# What Brand for My Incra Dovetail Jig?



## Rutabagared (Jun 18, 2009)

Hello,
I'm looking for advice on choosing a bit set for my Incra Jig. I'm considering Freud, Whiteside, CMT, and Infinity.

I've had good experiences with Freud bits in regards to both performance and longevity. My Whiteside bits tend to perform very well also but I haven't used them enough to vouch for longevity. I don't own any CMT or Infinity bits but have heard good things and I'm always willing to purchase from a different manufacturer with good reputation.

Here's the basic breakdown:
Freud $120 - 8 piece set
CMT $112 - 8 piece set
Infinity $100 - 8 piece set
Whiteside $80 - 6 piece set

*Or* considering two of the bits in each set are 1/4" and 3/8" straight bits that I already own, should I just buy dovetail bits piecemeal according to my needs. Any advice is greatly appreciated. Thanks.

Joe


----------



## curiousgeorge (Nov 6, 2006)

Joe,
Here is another option that will save you some cash. They are on sale right now. I use these and they are a good set of bits...

Incra Bit Set


----------



## Mike Wingate (Apr 26, 2009)

I have a set of MLCS Incra bits from a few years ago. The bits are not of the exact size to give you perfect joints. The 3/8" straight bit is 10 thou undersized. The 1/4" 14 degree dovetail bit is also undersized. Accuracy of size is important and I now use Trend bits that cut joints that fit perfectly. One company that supplied bits could not give me an accurate measurement of their 3/8" bit. Trend could and it is spot on and so are the finger joints made with the Incra jig. I have found the MLCS bits to be great value and I do have quite a collection.


----------



## RustyW (Dec 28, 2005)

Joe, The first joint I tried to make with my Incra used a 3/8" bit. Using a bit from a Grizzly Incra set, the joint wouldn't fit. So I made short groove with all the 3/8" bits I had (Grizz, MLCS, and MLCS spiral) and checked with calipers. They were all off by a few thousandths, which is to inaccurate for the Incra. I picked up a Whiteside bit and it cuts dead on 3/8". The four brands you listed are probably all good, but anymore, when I need a really good bit, I get Whiteside.


----------



## BigJimAK (Mar 13, 2009)

Joe,

Incra recommends Whiteside bits and sells the Whiteside 605 set, with 4 dovetail and 2 straight bits for $89 in a well-made plastic foam-packed storage case. That's the 1/2" set, with the larger bits. The D101 set (1/4") has the smaller dovetails.

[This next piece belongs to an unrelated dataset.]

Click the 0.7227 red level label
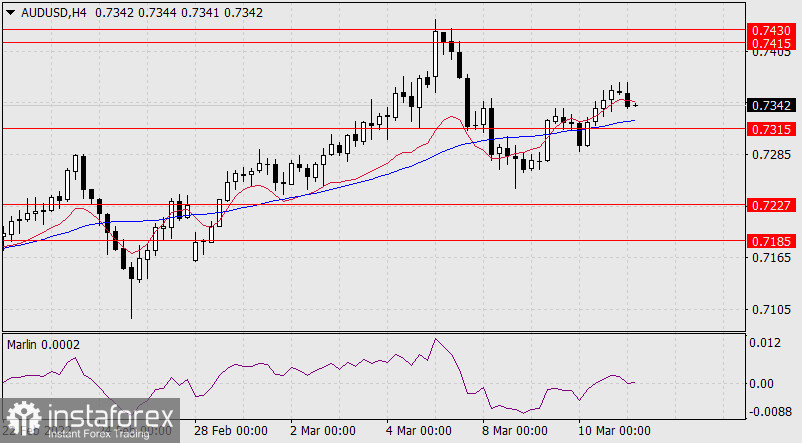The width and height of the screenshot is (802, 443). pos(771,204)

They're pricey but won't go wrong with Whiteside. 

I've attached the Whiteside catalog, in case you didn't have it.


----------



## Mike Wingate (Apr 26, 2009)

Good quality bits will pay dividends. No filing or sanding, just a good tight accurate fit.


----------



## Rutabagared (Jun 18, 2009)

Thanks for all of your replies. I tend to agonize over these decisions at times but I'm leaning heavily toward Whiteside.

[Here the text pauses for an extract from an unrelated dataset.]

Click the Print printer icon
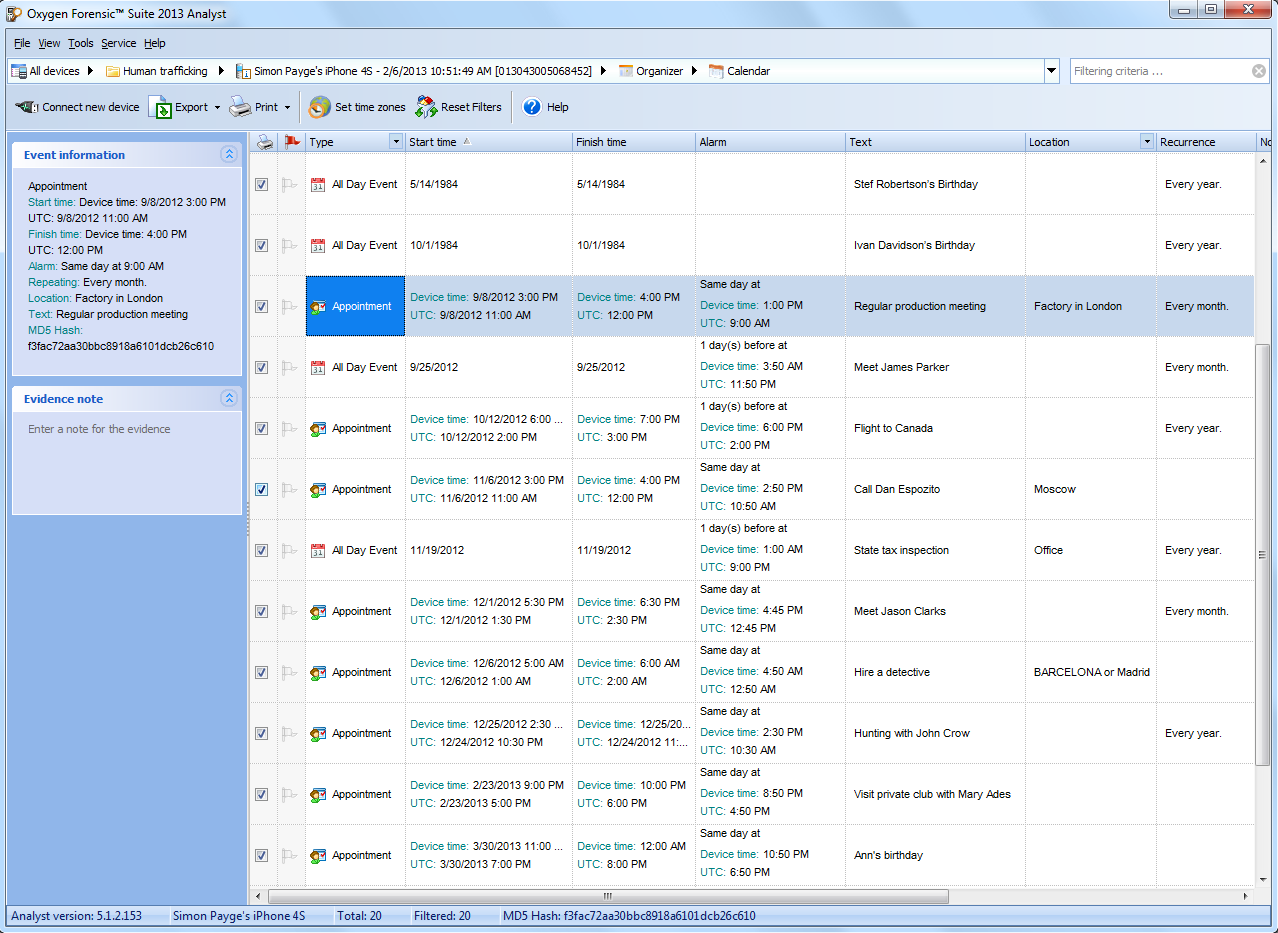 coord(240,107)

Incidently, Woodpeckers is having a 10% off sale through midnight, August 6th on all tools accessories on their site. Enter "SAVE10" as the coupon code during checkout. Most Whiteside bits (including this set) ship for free.

Joe


----------



## RustyW (Dec 28, 2005)

My most recent Whitside bits came from here.

Whiteside Router Bits: An American made Carbide Router Bit

I received excellent service, and for Jim and others, the free shipping also applies to Alaska.


----------



## jc1103 (Oct 16, 2008)

I'm going to 'archive' my SY Brand 1/4" bits. I purchased a set of Whiteside bits from Woodworkersworld.


----------



## BigJimAK (Mar 13, 2009)

Treat them well and they'll treat you well, Jim..


----------



## istracpsboss (Sep 14, 2008)

11 pc 1/2" SH Dovetail Router Bit Set For INCRA Jig on eBay (end time 16-Sep-09 18:38:28 BST)

I've never had any trouble with his bits.

Cheers


----------